07 September 2008, 19:01 CET

(BRUSSELS) - Ukraine's hopes of becoming an EU candidate nation, heightened by Russia's actions in Georgia, are set to receive a knock at a summit in France on Tuesday, according to European officials.

French President Nicolas Sarkozy, whose country holds the EU's rotating presidency, will meet his Ukrainian counterpart Viktor Yushchenko for the summit in the French town of Evian, on the banks of Lake Geneva.

Ukraine had been hoping that Moscow's military intervention with fellow EU and NATO hopeful Georgia would work in its favour as fears grow of a resurgent Russia seeking renewed influence in its former Soviet satellites.

Kiev's abiding goal is to become a fully-fledged member of the European Union. Before that can happen it must be named an official candidate nation.
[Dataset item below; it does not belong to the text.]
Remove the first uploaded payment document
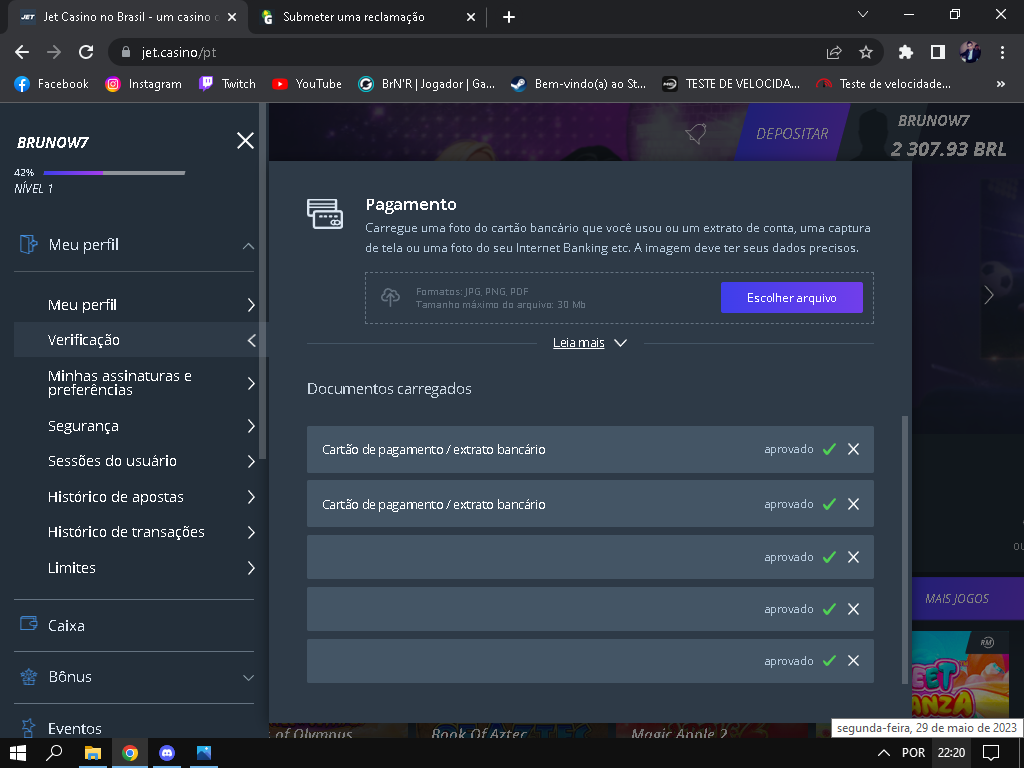The width and height of the screenshot is (1024, 768). (853, 450)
However this possibility appears to have been shelved after lengthy discussions between the 27 current member states, routinely at odds over how to handle the former Soviet republic.

Ukrainian leaders are concerned that its mainly Russian-populated autonomous region of Crimea may fall under Moscow's influence in the same manner as Georgia's breakaway regions of Abkhazia and South Ossetia.

Ukrainian Foreign Minister Volodymyr Ohryzko has already accused Moscow of handing out passports to ethnic Russians in Crimea.

EU Enlargement Commissioner Olli Rehn has said that the European Union should clearly signal its support for Ukraine's future membership to prevent it from becoming Russia's "next target".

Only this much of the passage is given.